Previously this authorization was known as a ‘Labour Market Opinion’, or ‘LMO’. However, in June 2014, ESDC introduced major reforms to the TFWP, and LMOs were re-named as “Labour Market Impact Assessments” (or LMIA). It was among a wide variety of changes to the program.
The Main Issue
ESDC was of the view some Canadian companies accessing the TFWP were not taking proper measures to recruit, hire and train Canadians for their vacant positions. This was the intended route before offering jobs to foreign workers. Therefore, the TFWP was overhauled to make Canadian employers more accountable.
What Has Changed
The TFWP was formerly divided into two categories: Higher-skilled workers and Lower-skilled workers.
Positions located in skill levels 0, A and B were placed in the Higher-skilled category. Positions located in skills levels C and D were placed in the Lower-skilled category.

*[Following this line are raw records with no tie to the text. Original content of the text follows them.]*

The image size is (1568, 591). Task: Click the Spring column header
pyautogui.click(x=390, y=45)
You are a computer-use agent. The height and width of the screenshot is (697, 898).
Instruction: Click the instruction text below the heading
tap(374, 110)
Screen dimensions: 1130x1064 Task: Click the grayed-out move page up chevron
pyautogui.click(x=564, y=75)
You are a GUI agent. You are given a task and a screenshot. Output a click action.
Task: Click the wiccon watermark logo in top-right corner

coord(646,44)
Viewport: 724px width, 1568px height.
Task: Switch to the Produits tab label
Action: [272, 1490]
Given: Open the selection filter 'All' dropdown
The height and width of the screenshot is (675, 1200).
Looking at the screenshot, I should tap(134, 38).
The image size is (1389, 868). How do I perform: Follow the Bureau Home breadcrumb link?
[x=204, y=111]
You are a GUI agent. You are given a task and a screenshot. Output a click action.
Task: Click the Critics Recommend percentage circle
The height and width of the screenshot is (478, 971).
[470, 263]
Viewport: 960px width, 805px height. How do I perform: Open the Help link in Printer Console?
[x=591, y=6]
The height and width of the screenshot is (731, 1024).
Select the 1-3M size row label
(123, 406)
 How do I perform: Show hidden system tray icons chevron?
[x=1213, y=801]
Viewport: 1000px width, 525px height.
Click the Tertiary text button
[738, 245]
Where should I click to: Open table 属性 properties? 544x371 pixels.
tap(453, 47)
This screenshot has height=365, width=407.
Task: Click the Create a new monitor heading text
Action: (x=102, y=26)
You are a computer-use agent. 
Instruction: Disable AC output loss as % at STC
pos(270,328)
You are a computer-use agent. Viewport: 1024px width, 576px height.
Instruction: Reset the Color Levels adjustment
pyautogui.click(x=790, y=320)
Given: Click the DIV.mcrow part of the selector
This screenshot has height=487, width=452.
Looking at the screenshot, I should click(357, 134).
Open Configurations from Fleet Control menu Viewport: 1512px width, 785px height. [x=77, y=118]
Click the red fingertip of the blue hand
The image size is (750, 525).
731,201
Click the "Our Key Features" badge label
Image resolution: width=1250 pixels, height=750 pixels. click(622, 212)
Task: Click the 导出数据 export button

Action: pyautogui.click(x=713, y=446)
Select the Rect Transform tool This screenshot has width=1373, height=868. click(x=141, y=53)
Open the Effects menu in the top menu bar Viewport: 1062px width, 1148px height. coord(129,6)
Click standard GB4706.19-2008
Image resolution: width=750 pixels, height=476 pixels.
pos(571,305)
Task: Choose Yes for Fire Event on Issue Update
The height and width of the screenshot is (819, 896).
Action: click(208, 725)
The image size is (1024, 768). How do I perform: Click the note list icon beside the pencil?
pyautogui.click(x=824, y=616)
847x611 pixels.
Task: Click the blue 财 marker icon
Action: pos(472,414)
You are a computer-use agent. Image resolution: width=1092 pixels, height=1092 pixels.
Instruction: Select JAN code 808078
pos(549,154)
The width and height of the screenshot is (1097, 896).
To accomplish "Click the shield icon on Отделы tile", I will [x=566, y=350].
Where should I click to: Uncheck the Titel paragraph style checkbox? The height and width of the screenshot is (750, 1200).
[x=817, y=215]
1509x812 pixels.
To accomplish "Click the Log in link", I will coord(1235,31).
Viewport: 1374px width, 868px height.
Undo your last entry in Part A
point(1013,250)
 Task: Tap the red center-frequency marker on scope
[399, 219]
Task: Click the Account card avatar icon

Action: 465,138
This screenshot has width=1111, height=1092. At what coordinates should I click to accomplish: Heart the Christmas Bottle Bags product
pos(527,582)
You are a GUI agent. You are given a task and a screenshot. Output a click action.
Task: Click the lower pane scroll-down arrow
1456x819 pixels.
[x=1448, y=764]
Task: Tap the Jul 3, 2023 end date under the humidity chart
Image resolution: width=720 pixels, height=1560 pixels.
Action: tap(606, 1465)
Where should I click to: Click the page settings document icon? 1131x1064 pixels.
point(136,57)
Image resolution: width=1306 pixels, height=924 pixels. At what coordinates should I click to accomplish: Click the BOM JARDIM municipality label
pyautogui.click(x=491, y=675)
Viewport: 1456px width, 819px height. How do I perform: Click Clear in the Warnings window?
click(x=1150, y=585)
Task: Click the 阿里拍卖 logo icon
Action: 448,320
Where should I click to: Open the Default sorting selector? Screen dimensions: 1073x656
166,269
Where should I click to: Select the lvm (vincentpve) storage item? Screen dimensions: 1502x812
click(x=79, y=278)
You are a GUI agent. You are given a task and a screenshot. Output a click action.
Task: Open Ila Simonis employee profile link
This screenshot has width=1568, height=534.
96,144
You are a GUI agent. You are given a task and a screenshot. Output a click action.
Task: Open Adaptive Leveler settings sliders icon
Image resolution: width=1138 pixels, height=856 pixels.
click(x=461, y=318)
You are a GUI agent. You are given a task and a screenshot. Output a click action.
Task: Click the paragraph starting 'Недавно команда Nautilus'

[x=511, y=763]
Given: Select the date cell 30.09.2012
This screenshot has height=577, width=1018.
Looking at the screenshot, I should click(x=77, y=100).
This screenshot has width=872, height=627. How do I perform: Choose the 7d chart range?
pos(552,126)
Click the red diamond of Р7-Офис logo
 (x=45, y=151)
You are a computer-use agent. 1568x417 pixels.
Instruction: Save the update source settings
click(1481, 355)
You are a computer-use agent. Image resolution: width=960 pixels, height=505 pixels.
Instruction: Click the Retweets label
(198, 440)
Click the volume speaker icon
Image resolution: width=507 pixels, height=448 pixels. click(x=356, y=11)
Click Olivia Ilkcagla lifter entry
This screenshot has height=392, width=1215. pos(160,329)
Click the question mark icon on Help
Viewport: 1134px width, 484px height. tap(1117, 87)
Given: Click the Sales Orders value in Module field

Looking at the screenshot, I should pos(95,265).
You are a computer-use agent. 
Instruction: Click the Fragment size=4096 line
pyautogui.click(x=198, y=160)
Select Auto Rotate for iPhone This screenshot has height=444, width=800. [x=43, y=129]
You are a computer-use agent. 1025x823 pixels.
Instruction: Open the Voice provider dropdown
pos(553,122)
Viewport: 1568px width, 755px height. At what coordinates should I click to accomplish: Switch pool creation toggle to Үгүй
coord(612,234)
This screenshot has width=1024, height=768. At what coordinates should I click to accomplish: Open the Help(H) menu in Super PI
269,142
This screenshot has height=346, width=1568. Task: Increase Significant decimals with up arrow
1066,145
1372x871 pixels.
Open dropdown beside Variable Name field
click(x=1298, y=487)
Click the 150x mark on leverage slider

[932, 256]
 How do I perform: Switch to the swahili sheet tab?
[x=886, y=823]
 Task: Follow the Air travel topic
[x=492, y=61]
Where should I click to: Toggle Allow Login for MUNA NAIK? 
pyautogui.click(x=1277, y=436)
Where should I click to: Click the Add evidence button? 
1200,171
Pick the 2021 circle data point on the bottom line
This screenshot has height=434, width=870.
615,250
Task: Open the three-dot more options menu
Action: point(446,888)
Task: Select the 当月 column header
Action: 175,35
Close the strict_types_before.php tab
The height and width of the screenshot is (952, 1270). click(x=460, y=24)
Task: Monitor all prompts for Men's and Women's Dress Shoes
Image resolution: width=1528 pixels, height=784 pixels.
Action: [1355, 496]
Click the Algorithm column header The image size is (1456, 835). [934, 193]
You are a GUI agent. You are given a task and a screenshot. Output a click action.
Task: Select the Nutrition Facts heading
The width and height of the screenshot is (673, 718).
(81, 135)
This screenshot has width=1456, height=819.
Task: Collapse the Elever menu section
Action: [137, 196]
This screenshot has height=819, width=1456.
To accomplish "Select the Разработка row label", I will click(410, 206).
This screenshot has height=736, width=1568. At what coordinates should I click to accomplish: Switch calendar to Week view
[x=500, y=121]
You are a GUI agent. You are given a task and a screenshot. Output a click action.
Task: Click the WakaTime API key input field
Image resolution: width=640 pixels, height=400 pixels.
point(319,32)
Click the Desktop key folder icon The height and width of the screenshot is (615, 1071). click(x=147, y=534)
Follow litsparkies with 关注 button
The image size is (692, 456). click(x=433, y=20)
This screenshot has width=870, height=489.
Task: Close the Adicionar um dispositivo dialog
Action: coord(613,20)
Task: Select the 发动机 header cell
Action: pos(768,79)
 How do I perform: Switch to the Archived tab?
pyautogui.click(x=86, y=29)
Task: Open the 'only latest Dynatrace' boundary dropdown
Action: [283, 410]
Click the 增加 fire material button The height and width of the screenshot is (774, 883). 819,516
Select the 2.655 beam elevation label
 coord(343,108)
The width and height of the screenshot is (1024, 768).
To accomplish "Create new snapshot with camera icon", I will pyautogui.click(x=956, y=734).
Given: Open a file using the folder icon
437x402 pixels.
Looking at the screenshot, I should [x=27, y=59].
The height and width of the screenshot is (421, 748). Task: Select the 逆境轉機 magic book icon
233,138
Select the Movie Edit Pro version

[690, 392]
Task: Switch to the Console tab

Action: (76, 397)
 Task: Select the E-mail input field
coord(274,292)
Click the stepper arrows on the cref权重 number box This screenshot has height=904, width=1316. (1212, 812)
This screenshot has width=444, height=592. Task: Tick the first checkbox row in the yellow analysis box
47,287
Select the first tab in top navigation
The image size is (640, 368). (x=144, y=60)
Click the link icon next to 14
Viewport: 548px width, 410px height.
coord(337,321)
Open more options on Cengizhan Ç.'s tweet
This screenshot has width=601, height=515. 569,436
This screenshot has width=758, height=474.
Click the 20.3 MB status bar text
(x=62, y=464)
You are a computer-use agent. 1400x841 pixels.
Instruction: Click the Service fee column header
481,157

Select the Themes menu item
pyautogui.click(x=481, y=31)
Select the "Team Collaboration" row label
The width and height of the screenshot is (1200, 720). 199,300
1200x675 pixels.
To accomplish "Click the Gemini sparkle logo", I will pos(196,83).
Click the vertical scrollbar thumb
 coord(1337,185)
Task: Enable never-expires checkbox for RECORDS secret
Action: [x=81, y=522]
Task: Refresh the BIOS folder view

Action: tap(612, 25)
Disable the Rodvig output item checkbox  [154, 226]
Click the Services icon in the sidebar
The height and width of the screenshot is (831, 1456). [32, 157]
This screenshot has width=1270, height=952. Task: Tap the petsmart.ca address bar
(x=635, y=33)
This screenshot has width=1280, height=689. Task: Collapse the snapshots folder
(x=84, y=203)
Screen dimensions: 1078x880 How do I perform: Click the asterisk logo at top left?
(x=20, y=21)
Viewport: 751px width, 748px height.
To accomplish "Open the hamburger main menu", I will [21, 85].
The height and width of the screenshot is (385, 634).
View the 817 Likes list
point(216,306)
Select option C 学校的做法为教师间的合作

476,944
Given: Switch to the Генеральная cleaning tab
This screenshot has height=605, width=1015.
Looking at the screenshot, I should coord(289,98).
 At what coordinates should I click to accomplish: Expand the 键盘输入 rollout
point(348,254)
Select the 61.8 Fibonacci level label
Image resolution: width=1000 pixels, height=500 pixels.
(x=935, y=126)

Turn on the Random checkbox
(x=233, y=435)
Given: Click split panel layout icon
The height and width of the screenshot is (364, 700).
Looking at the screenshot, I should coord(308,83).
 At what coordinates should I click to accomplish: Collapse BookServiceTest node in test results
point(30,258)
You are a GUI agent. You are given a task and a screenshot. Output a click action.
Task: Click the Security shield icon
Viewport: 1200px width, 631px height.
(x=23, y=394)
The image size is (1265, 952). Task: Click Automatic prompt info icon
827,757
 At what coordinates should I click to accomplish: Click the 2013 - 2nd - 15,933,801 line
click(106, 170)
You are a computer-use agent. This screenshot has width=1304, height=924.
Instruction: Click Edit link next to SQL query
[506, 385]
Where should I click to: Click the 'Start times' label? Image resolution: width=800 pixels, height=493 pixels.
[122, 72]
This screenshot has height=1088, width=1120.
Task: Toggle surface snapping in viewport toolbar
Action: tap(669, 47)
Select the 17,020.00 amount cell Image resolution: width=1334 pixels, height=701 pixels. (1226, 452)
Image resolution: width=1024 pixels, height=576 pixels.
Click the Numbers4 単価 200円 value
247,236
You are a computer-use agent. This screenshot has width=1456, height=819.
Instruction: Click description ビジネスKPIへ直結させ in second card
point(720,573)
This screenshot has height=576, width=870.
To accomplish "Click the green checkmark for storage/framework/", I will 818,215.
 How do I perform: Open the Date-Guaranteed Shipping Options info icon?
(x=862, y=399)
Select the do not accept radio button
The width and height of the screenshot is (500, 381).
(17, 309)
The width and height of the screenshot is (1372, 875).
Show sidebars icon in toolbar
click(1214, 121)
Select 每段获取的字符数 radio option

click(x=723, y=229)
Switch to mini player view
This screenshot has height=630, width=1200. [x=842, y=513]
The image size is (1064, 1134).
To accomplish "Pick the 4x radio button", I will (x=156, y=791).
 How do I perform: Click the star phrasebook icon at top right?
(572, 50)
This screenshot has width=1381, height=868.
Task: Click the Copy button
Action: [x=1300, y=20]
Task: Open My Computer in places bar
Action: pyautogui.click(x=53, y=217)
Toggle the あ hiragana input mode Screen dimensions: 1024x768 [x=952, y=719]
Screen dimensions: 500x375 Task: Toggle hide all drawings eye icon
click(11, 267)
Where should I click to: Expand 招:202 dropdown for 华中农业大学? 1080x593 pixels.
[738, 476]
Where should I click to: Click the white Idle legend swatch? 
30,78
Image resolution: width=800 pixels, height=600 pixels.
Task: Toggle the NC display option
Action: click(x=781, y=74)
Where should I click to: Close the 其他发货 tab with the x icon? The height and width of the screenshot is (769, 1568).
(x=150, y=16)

When applying, you simply needed to identify the position within the National Occupational Classification (NOC) Matrix, identify its skill level, and then lodge an application under the appropriate stream, either:
1) The Stream for Higher-Skilled Occupations
2) The Stream for Lower-Skilled Occupations
Each stream had its own special requirements. These specifically related to advertisements, travel costs for foreign workers, and the necessity to supply employment contracts.
These two categories still exist. However, there are now two sub-categories within each.
1) The Stream for Higher-Skilled Occupations — High-Wage Workers
2) The Stream for Higher-Skilled Occupations — Low-Wage Workers
3) The Stream for Lower-Skilled Occupations — High-Wage Workers
4) The Stream for Lower-Skilled Occupations — Low-Wage Workers
“Higher-Skilled Occupations” still relates to the skill levels located in NOC Skill Levels 0, A and B.
“Lower-Skilled Occupations” still relates to the skill levels located in NOC Skill Levels C and D.
Positions where the prevailing wage rate, as set by ESDC, is below the provincial/territorial median wage will be considered low-wage. Those positions where the prevailing wage is at or above the provincial/territorial median wage will be considered high-wage.
|Newfoundland and Labrador||$22.00|
|Prince Edward Island||$19.49|
Therefore, when assessing which stream to follow:
1) Identify the job title’s skill level within the NOC Matrix.
2) Assess whether it is considered Higher-Skilled or Lower-Skilled.
3) Go to www.jobbank.gc.ca and in the menu click on “By wages”.
4) Type the name or NOC code of the job title.
5) Locate the geographic location where the job is located.
6) Identify the “Median Wage” for that specific geographic location. This will be the “prevailing wage rate” for this specific area in this occupation.
7) Assess this prevailing wage rate against the provincial/territorial median wage listed in the chart above.
8) If the prevailing wage rate is below the provincial/territorial median wage, it is considered low-wage.
9) If the prevailing wage rate is at or above the provincial/territorial median wage rate, it is considered high-wage.